Das eigentliche Attentat gilt immer als Mord
Seit 1976 gibt es auch das Delikt der Gründung und Mitgliedschaft in einer „terroristischen Vereinigung“ (§ 129a Strafgesetzbuch). Es wurde im Zuge der Bekämpfung der linksextremistischen RAF eingeführt – bis dahin gab es nur „kriminelle Vereinigungen“. Auf dieses Delikt stellen die Ermittler aber vor allem dann ab, wenn noch keine konkrete Tat nachgewiesen werden kann. Dann kann schon die Zugehörigkeit zu einer gefährlichen Struktur, der terroristischen Vereinigung, ermittelt und bestraft werden.
Um im Vorfeld einer Tat auch terroristische Einzeltäter und lose Gruppen zu erfassen, wurde 2009 ein weiteres Delikt eingeführt: „Vorbereitung einer schweren staatsgefährdenden Gewalttat“. Damit werden aber ausschließlich Vorbereitungshandlungen für Attentate erfasst, etwa das Beschaffen von Sprengstoff. Das eigentliche Attentat gilt immer als Mord.

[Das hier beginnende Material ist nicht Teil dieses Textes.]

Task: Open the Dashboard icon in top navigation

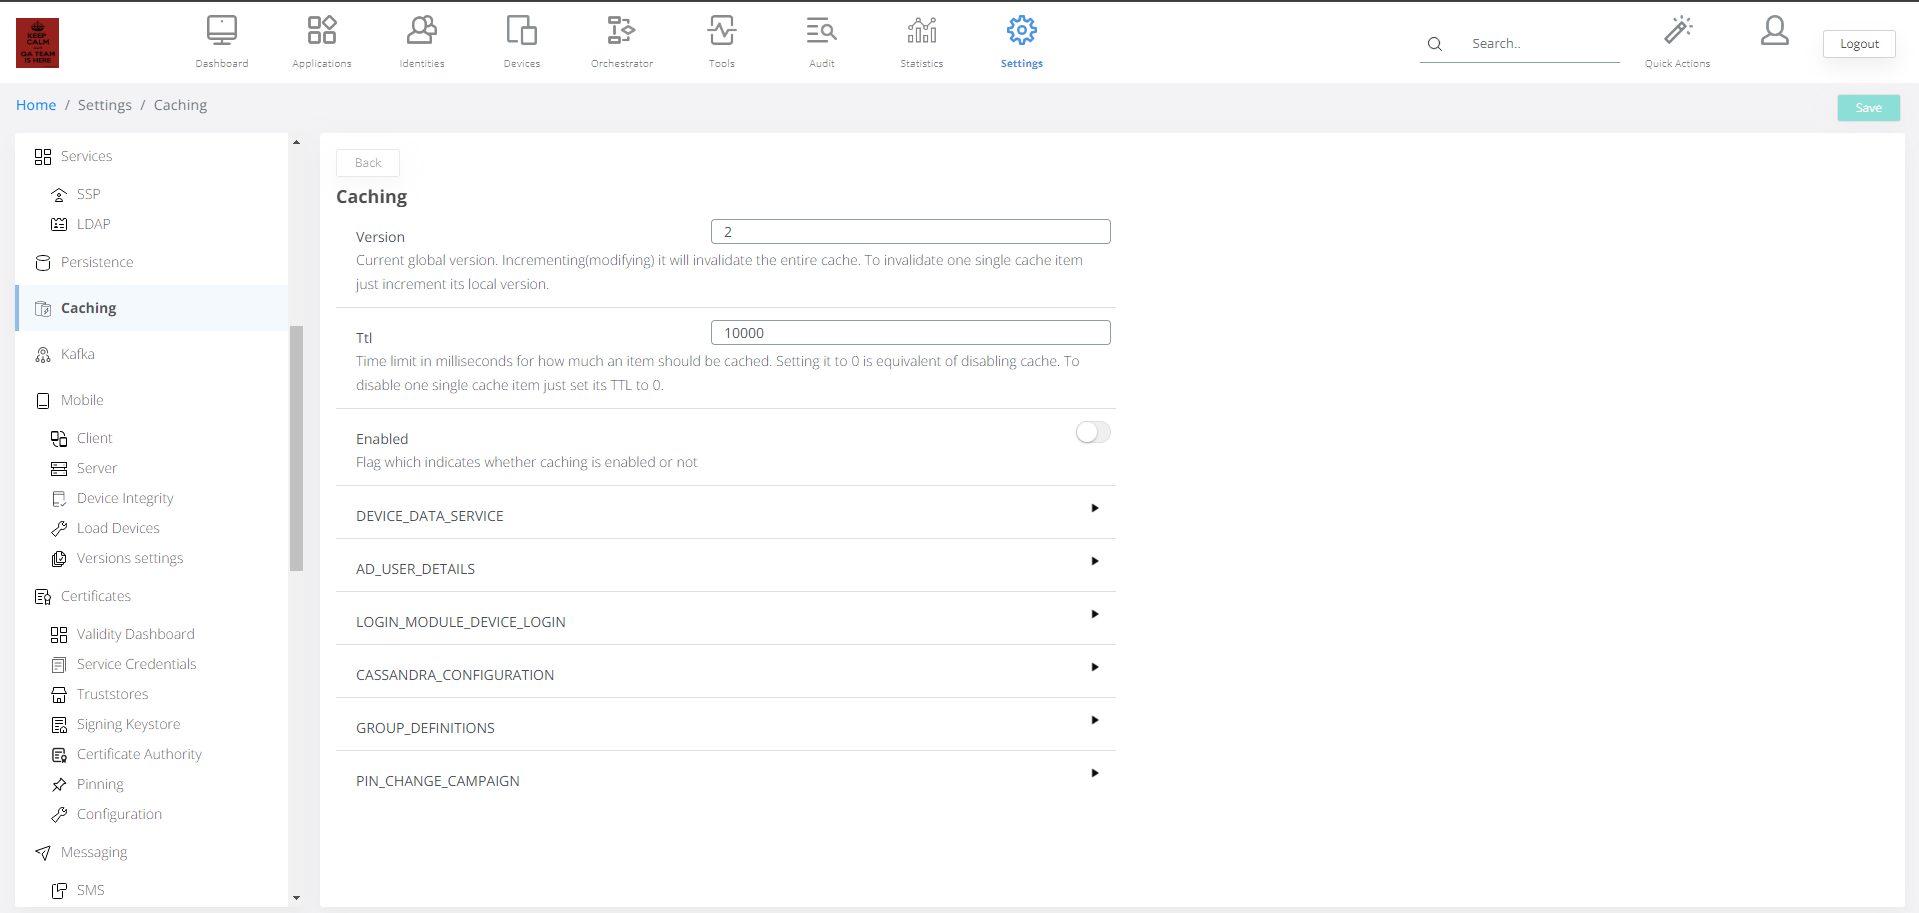Action: tap(221, 31)
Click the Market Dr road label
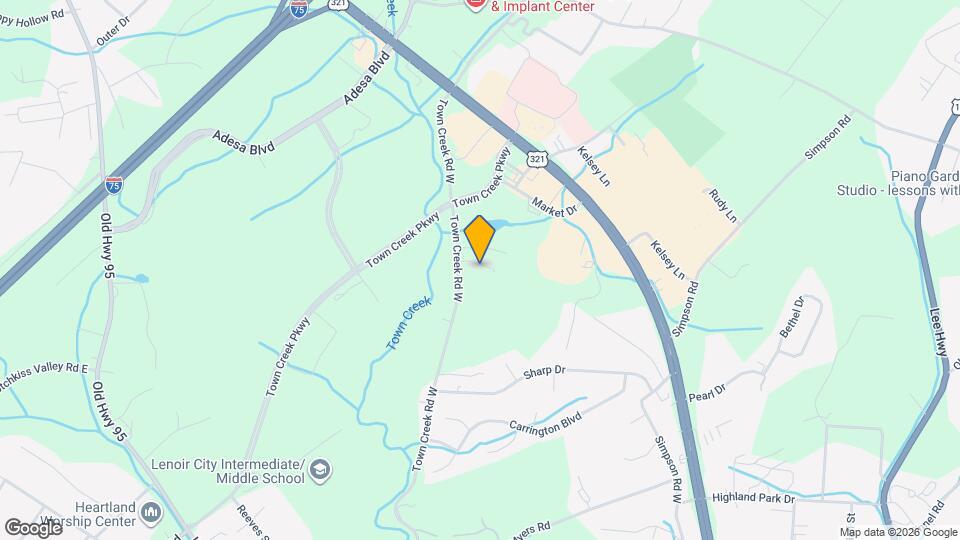Viewport: 960px width, 540px height. click(554, 207)
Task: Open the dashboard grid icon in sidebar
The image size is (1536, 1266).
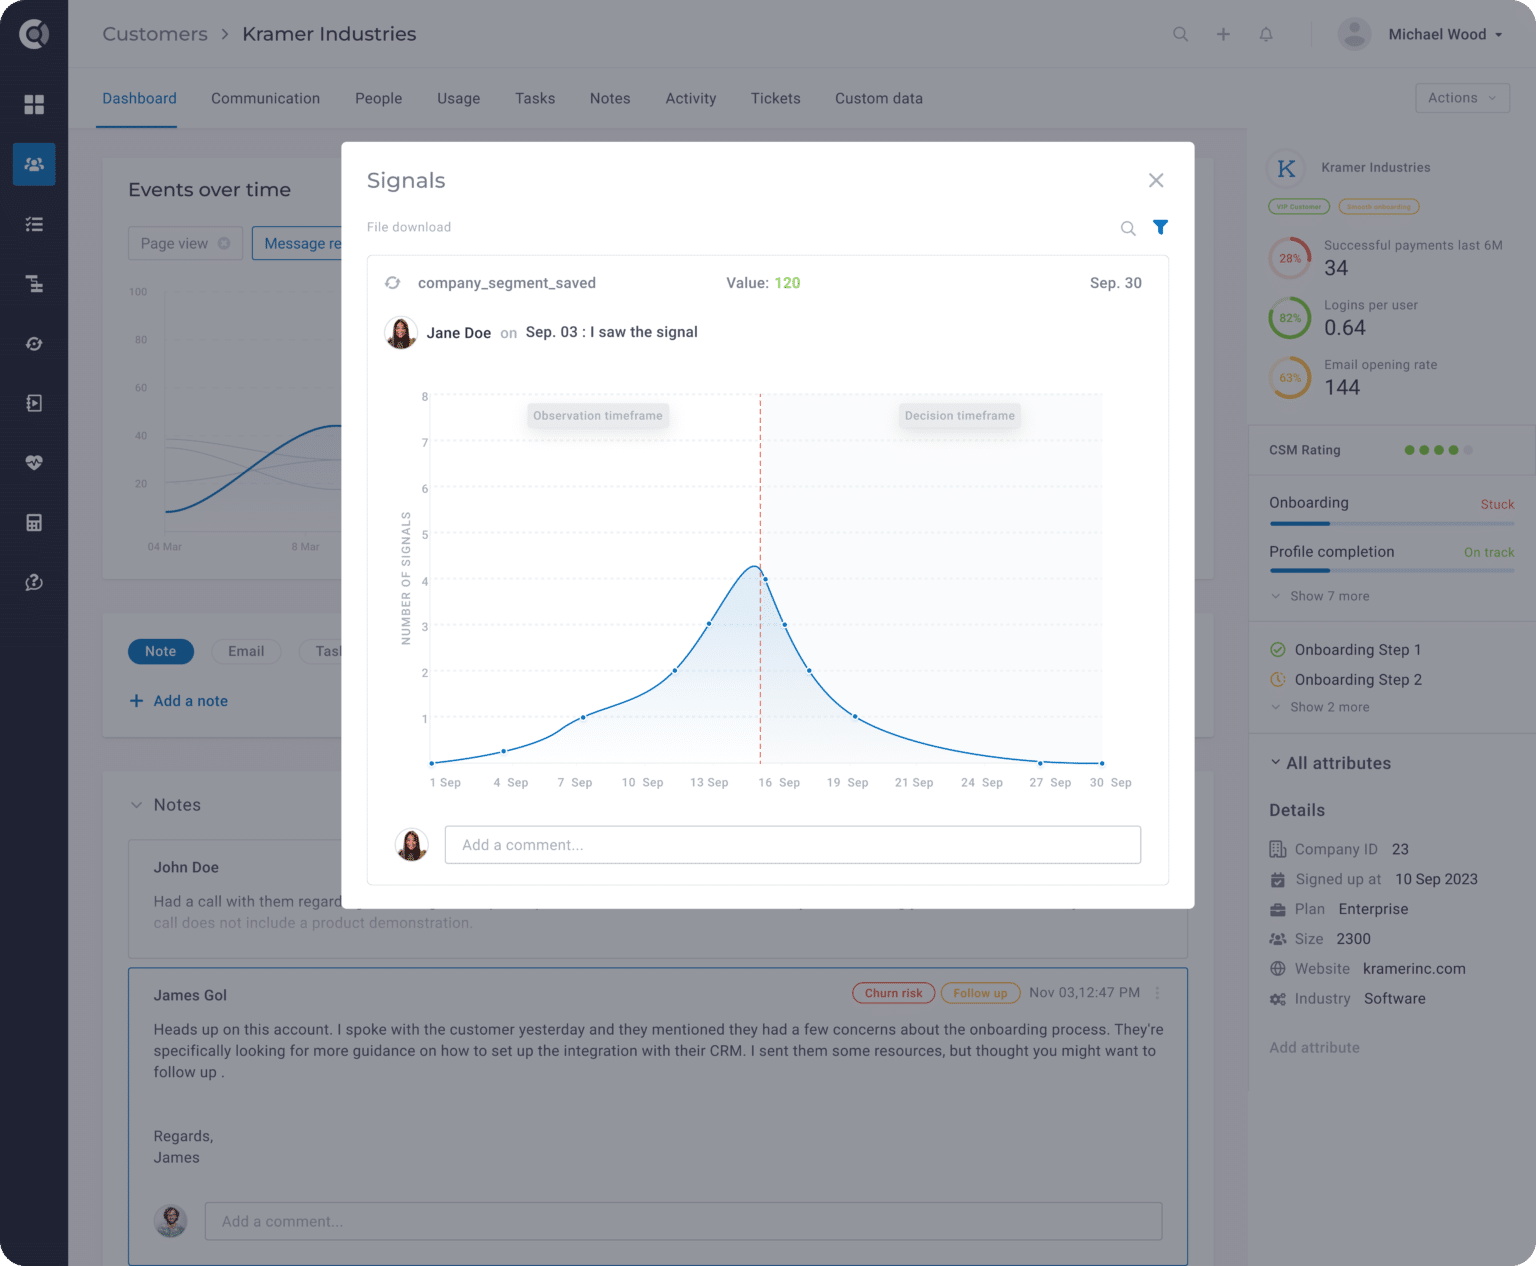Action: pyautogui.click(x=34, y=104)
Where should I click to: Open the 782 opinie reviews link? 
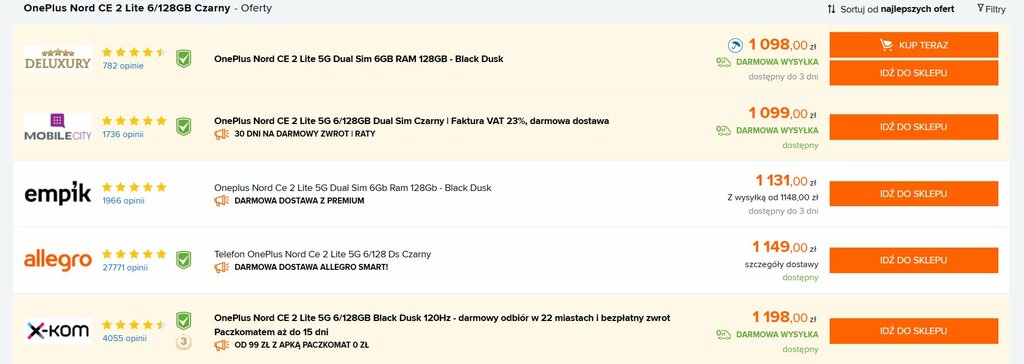pyautogui.click(x=123, y=66)
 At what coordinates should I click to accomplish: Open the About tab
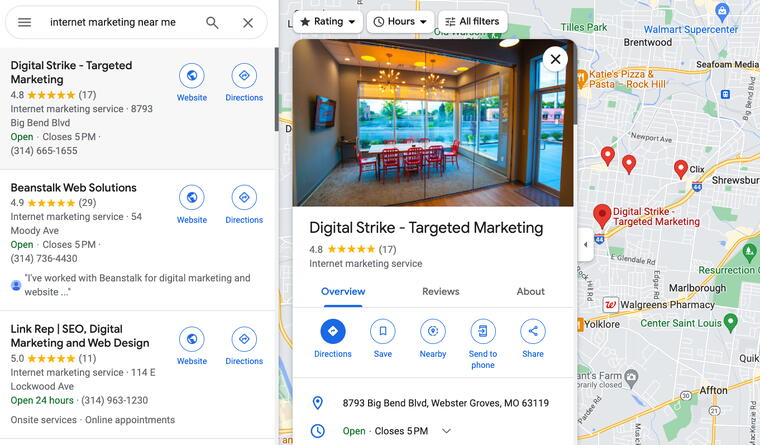pos(530,292)
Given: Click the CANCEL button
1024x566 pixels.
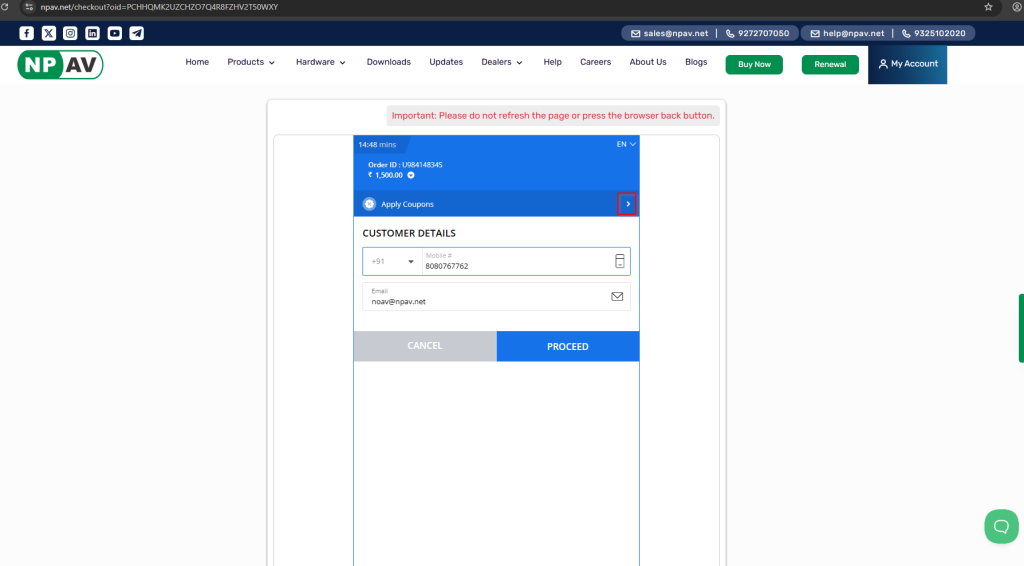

Hartnäckig hält sich der Mythos, der Begriff „Terrorismus“ sei nicht rechtlich definiert. Richtig ist daran nur, dass es international schwierig ist, sich auf gemeinsame Definitionen zu einigen und diese auf konkrete Gruppen und Personen anzuwenden. Demokratische Staaten und Diktaturen haben hier ganz andere Maßstäbe. Wer in einer Diktatur als Terrorist gilt, kann im demokratischen Ausland durchaus als Freiheitskämpfer gefeiert werden.
In Deutschland gibt es jedoch eine zwar komplizierte, aber eindeutige gesetzliche Definition für terroristische Vereinigungen. Erfasst sind alle Gruppen, deren Ziel Morde und Entführungen sind. Bei anderen Delikten wie Körperverletzungen und Brandstiftungen müssen die Taten darauf abzielen und geeignet sein, die Bevölkerung einzuschüchtern oder den Staat zu nötigen.
Ob man einen Einzeltäter wie Stephan B. als „Terrorist“ bezeichnet, ist keine rechtliche Frage, sondern eine politische Wertung.